Using the records below, filter for lines that contain the string "agent" and copy them out.

» **Saved data entries**:
******
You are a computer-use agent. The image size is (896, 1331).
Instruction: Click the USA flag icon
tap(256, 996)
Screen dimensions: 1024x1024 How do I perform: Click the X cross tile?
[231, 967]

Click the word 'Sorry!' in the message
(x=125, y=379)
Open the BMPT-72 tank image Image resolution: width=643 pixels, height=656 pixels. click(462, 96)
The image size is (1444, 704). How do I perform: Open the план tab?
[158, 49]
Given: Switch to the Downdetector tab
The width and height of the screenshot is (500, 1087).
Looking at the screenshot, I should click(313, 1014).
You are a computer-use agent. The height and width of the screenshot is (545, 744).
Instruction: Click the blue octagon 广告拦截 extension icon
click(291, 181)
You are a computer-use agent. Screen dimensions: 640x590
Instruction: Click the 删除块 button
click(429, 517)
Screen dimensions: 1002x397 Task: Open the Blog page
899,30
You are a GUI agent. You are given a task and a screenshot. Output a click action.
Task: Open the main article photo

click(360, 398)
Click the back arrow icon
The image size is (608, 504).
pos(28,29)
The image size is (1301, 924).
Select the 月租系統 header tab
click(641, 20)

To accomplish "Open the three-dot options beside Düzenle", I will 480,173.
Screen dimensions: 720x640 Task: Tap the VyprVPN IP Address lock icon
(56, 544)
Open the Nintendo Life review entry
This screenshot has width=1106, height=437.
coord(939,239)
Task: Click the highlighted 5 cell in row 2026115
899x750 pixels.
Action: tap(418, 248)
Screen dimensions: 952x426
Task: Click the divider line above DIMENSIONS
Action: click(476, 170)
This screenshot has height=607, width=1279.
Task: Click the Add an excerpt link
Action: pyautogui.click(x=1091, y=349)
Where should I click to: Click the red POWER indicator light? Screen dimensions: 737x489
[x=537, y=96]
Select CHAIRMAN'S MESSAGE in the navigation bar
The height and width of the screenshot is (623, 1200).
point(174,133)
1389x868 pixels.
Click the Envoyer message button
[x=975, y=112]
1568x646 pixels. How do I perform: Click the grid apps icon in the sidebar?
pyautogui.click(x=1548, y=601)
******
» **ANSWER SECTION**:
You are a computer-use agent. The image size is (896, 1331).
You are a computer-use agent. The height and width of the screenshot is (545, 744).
You are a computer-use agent. Screen dimensions: 640x590
You are a GUI agent. You are given a task and a screenshot. Output a click action.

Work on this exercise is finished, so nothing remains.